The people that can be of real help with more advanced stuff have been doing it for so long that they have forgotten what it is like to be a beginner. So what happens is that really good information gets lost in a haze of technical jargon. Any tutorials written for the more complex assume a reasonable level of technical ability in the user.

The biggest problem however is that people who write tutorials on advanced topics seem to all, without exception be lazy. None of them comment their code properly. What really annoys me is a lack of comments after closing brackets or closing divs. Trying to figure out the code then involves lots and lots of scrolling up and down looking for the beginning and end of if statements and loops. To make matters worse, the code is usually not properly indented either.

So learn this people. You are wasting your time writing a tutorial if you don't do it properly. The only people who can understand your code are people that could have written it anyway. . . . . even then they will probably have a hard time following it.

Thursday, January 15, 2009

When is a blog a splog?

One of my blogs recently got removed from a blogging site for being a splog. Splog is short for spam blog. When I say one of my blogs got removed, I really mean seven of them were mistreated in this way.

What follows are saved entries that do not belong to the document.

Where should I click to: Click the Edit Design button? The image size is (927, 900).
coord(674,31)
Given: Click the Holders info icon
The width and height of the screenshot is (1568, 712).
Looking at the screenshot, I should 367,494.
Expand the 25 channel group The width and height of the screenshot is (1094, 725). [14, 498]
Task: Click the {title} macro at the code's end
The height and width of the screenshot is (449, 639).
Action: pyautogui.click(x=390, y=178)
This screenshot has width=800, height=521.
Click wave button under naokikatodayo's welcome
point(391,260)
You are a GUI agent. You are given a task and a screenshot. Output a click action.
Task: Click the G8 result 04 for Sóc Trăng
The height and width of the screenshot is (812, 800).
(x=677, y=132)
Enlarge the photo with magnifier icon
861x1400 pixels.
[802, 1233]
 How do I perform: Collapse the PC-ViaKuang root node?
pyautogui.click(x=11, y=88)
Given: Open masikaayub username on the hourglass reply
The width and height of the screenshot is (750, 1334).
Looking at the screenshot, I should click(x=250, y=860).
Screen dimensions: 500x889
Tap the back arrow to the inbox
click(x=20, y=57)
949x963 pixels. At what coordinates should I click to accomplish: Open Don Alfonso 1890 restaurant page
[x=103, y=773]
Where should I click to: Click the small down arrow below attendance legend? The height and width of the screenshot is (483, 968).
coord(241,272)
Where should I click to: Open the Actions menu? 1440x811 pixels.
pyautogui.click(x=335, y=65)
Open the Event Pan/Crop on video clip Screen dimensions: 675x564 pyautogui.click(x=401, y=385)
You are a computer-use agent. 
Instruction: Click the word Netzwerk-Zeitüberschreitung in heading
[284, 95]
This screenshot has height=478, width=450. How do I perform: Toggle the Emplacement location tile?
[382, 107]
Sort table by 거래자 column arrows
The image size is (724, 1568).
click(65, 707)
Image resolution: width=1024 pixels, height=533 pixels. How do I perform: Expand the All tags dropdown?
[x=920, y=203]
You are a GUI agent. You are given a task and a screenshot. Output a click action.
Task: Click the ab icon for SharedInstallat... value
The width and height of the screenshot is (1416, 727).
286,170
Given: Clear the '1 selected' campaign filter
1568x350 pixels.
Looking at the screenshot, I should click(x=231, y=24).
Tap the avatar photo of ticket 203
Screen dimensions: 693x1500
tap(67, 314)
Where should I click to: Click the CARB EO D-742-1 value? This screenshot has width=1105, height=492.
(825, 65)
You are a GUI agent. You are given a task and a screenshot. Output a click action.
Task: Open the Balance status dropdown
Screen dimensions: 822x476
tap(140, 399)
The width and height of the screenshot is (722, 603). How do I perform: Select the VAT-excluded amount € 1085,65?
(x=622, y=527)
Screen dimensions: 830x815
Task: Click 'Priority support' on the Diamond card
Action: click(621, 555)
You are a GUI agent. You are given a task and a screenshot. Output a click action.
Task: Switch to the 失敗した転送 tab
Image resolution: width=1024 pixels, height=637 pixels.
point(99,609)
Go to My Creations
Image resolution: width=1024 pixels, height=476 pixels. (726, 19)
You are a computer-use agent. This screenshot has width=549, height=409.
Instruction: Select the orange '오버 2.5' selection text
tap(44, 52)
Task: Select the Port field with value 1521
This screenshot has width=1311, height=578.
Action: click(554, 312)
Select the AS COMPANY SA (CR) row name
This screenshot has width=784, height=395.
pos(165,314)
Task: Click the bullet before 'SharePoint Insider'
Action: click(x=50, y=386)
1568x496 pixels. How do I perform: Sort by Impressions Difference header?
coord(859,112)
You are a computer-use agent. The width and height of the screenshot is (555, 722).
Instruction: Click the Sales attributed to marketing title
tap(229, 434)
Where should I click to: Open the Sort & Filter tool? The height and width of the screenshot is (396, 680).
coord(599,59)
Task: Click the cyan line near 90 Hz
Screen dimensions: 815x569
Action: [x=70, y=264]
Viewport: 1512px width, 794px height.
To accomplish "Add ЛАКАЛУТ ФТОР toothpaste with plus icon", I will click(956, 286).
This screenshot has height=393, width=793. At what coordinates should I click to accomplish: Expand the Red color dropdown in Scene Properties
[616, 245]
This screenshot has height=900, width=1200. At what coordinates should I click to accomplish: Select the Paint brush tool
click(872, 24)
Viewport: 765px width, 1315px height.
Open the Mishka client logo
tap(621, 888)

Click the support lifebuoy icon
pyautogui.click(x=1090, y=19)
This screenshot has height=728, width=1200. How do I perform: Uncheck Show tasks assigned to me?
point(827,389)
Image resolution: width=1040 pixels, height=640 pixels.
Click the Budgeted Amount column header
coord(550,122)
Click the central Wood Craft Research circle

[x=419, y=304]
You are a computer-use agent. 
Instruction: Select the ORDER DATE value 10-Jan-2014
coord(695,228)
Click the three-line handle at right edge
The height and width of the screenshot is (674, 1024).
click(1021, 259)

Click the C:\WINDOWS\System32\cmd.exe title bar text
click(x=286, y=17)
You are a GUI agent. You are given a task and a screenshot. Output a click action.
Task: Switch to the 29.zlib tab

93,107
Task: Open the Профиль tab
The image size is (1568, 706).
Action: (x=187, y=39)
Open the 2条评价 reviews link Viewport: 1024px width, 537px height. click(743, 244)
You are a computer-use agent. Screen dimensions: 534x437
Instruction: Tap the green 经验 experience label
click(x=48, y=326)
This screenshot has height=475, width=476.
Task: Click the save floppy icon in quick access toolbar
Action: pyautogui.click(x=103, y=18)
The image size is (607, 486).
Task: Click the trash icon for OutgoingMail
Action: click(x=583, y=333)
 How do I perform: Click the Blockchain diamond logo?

General thinking on the matter is that splogs are full of rubbish. The text is either scraped (meaning copied and pasted) from another site or is often just gibberish with a liberal smattering of keywords. They exist in order to create links to other sites and thus try to influence search engine results for that page. Lots and lots of them exist. In fact I know somebody who runs a site much like blogspot where anybody can ad a blog. Yesterday in the course of a 15 minute conversation with him he had 13 new spam blogs created with their first posts. There are over 3,000 of them at the moment. They seem to have complete disregard/contempt for the captcha he put on the site to try and stop them. A splog on the domain is updated every 5-10 seconds. The IP addresses of the people creating them appear to be from literally all over the world.

Why are they splogs? They all contain nothing but adverts pointing to Ebay or other similar ecommerce sites. There is no good content.

My blogs? Why don't you look for yourself and see what you think: Irish Jobs Guru

Sure, I have links to sites I want to promote. I don't have all that many though. The content of the blogs are original. Even when I write a fact based peice I make sure to use several sources for my information. I reword everything too. I don't want to be held up for duplicate content!

I argued my point but the heathens were having none of it. Give me your opinion. Leave a comment on this post.

Monday, September 15, 2008

From Health Care Assistant to a career in IT in a year.

This is my first ever blog post. A year ago I had no idea what a blog was (other than a vague notion of people writing stuff). This blog is the story of an accidental career.

It all started last October (2007) when my wife launched her own business Jackie Brown Medical Ltd. She is a recruiter par excellence but we were a bit lacking in the technical department. I undertook the challenge of creating her website.

It should be noted that I had absolutely no knowledge or experience. The first thing I did was go and buy a copy of 'building a website for dummies'. The only dummy was me for buying the thing in the first place. It is already about 10 years out of date. It did however teach me some very basic html.

I have discovered that there is plenty of information on the web for those who look for it. A few sites spring to mind as being particularly useful to a beginner. The first is www.tizag.com for excellent tutorials.

Since I needed to make job pages for the site I also had to get to grips with mysql and php. I cannot recommend phpfreaks enough! It is a forum full of really helpful people who know just about everything to do with building websites.

To cut a long story short I got so interested in the web and coding that I changed my preferences for a college place this year from nursing to computer science in DIT. I couldn't believe it when I got in! I start next Monday. Four years full time. I can't wait. I'll probably be the oldest student in the year but I feel like I've won the lottery.